* EXERCISE BRIEF
After locating the line with "The image size is (600, 1300)." in the entries below, output it and each following line up to and including the line with "You are a GUI", exactly and without pictures.

* MATERIAL PROVIDED
_ _ _

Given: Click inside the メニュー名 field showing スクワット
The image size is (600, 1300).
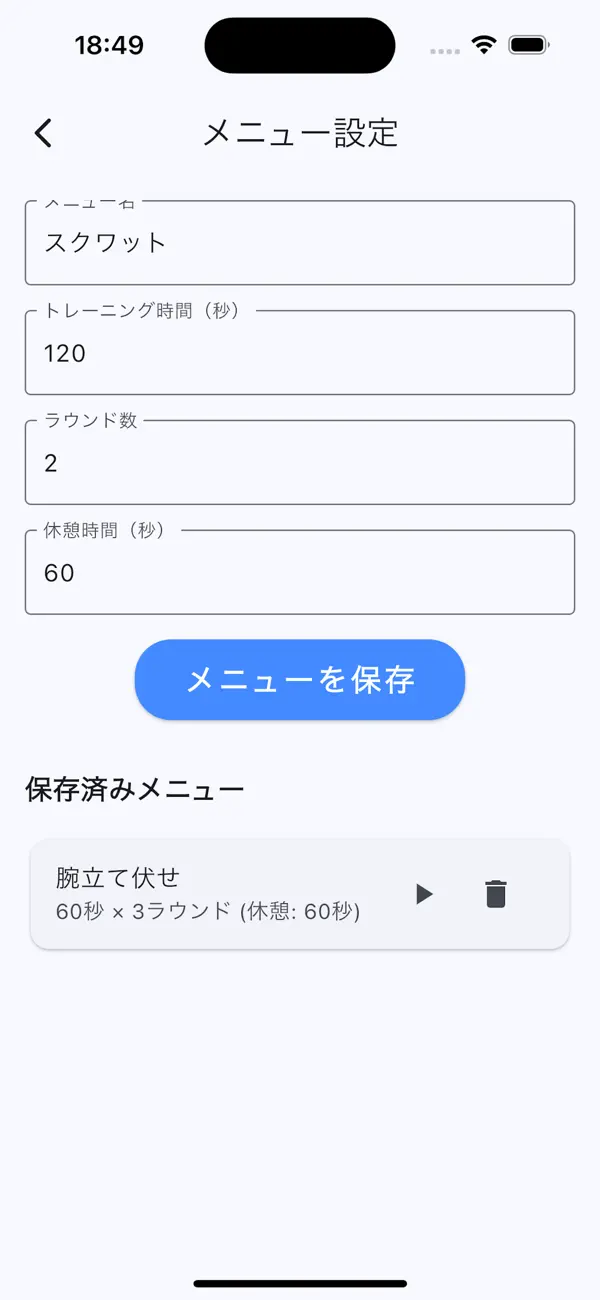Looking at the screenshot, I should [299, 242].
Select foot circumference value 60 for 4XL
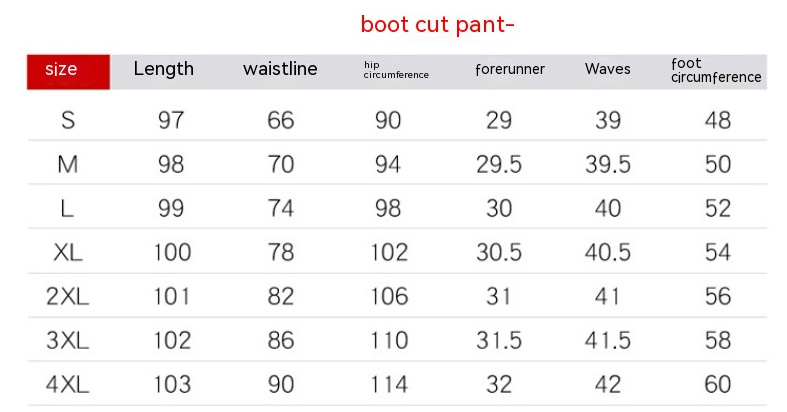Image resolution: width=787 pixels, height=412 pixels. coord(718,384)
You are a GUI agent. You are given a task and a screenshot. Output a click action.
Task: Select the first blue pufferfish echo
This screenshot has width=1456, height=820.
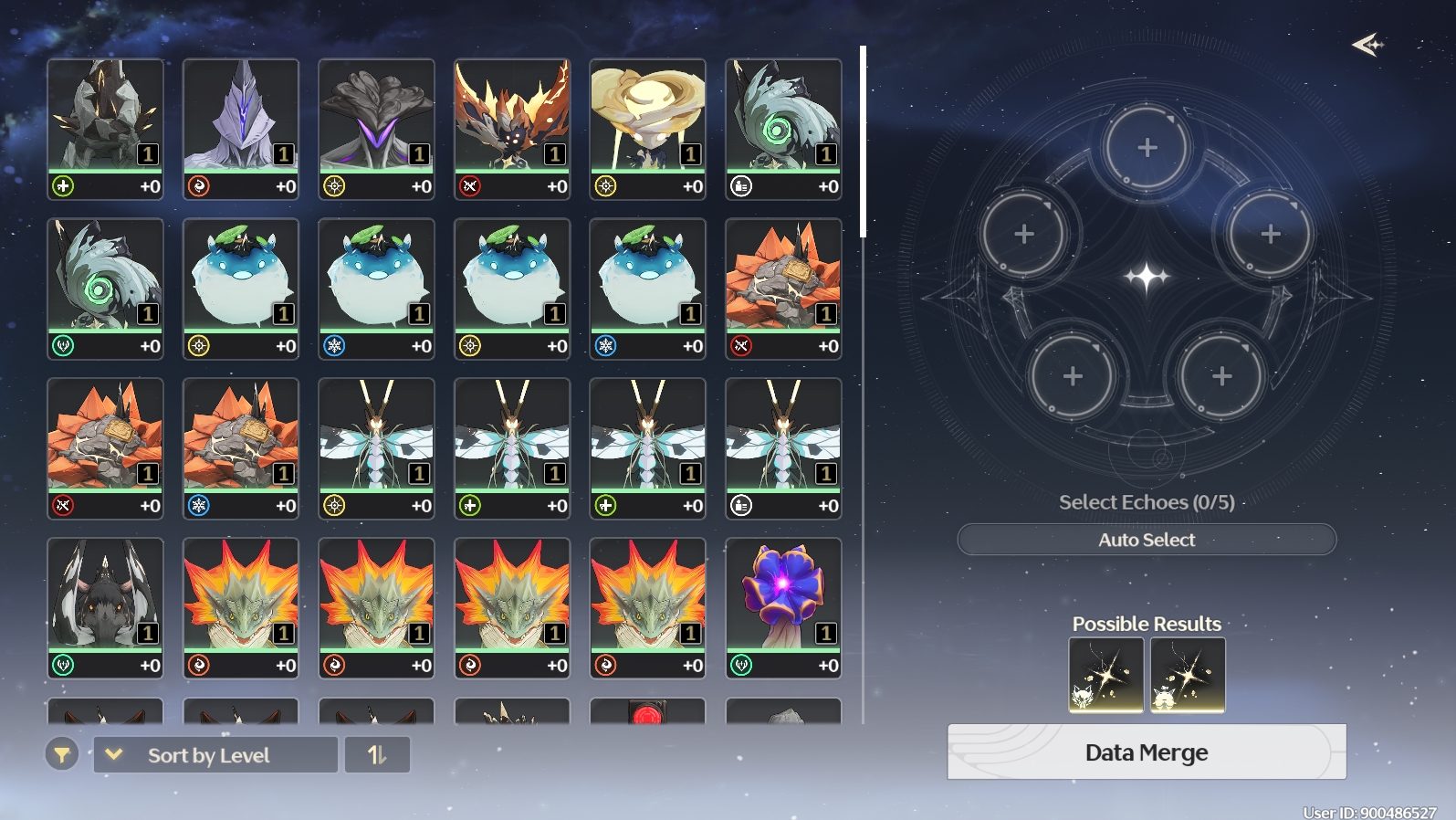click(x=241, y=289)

_ _ _

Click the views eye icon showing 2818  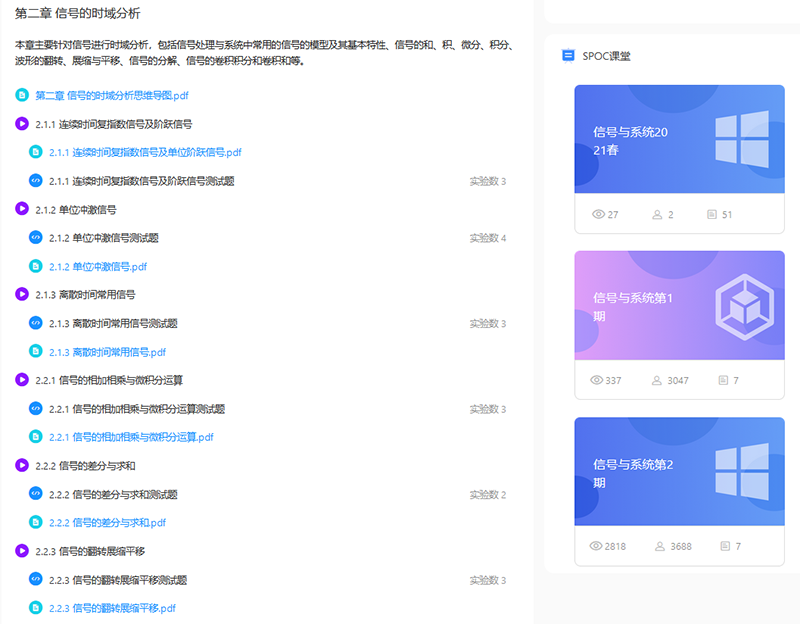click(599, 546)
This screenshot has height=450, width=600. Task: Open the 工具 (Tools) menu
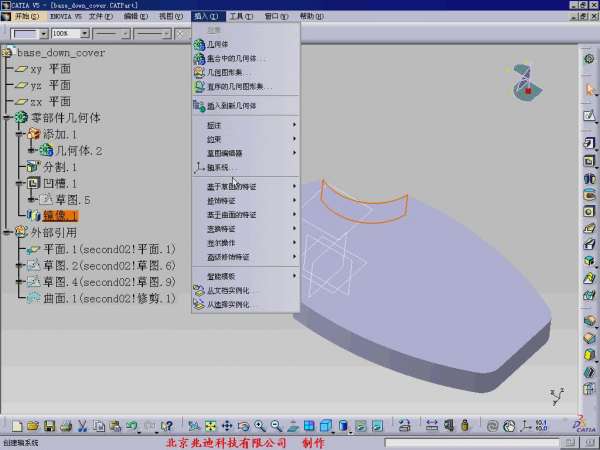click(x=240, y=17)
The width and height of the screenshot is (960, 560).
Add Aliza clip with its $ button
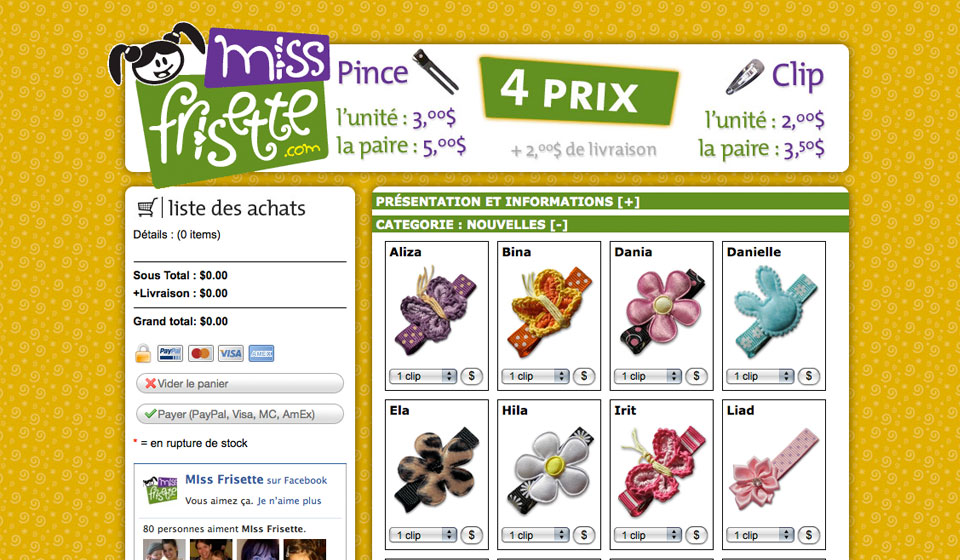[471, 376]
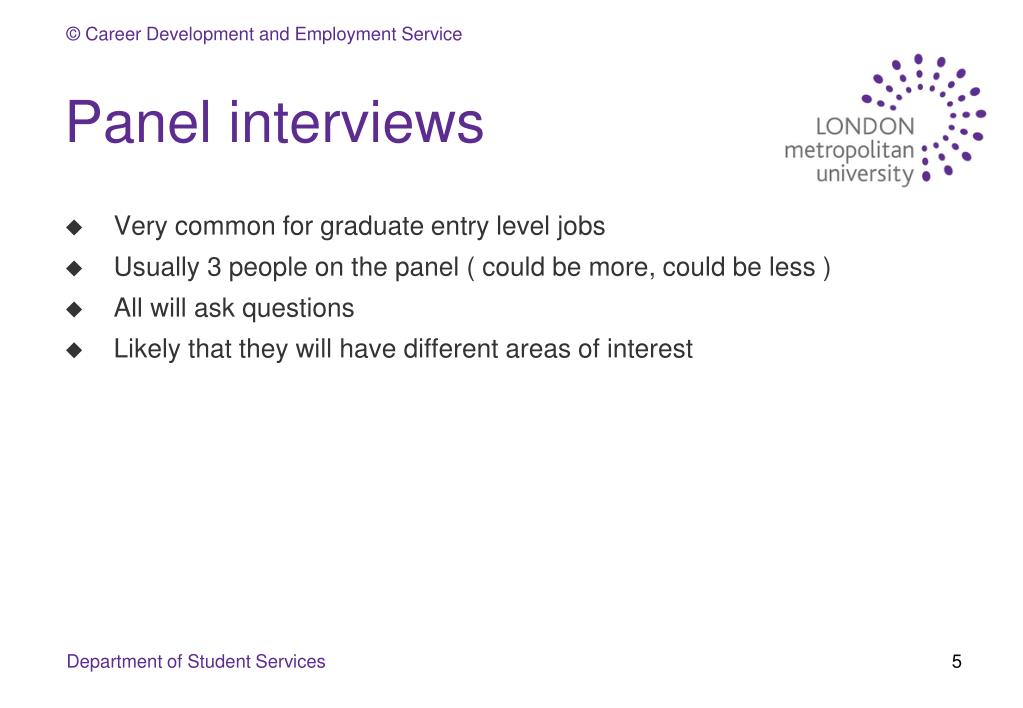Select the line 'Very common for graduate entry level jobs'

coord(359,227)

_ _ _

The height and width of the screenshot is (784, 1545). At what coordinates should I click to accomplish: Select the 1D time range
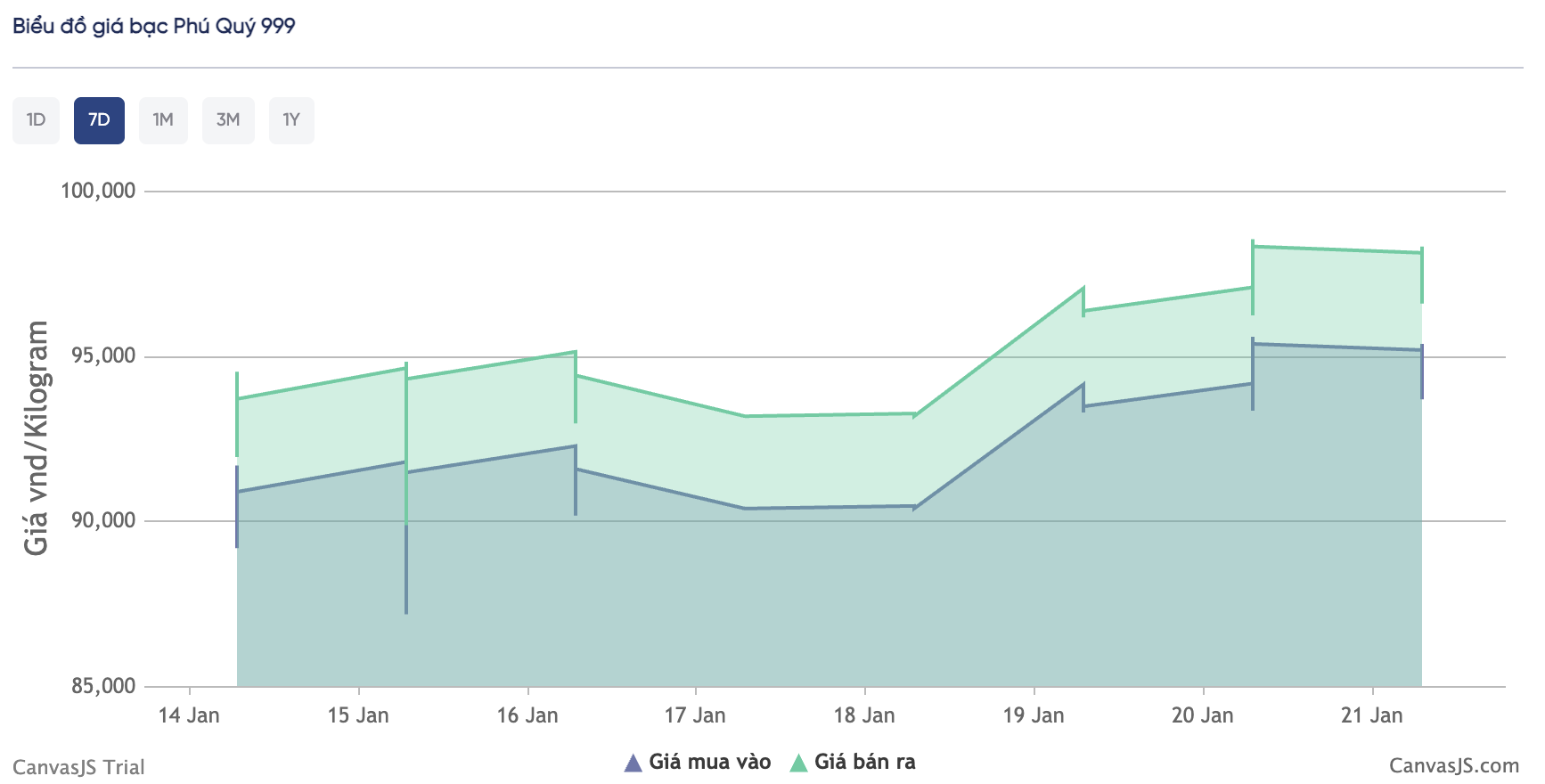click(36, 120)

_ _ _

* SOLUTION FOR THIS PROBLEM
The image size is (600, 1300).
Looking at the screenshot, I should [299, 242].
Select foot circumference value 60 for 4XL
Image resolution: width=787 pixels, height=412 pixels. coord(718,384)
You are a GUI agent. You are given a task and a screenshot. Output a click action.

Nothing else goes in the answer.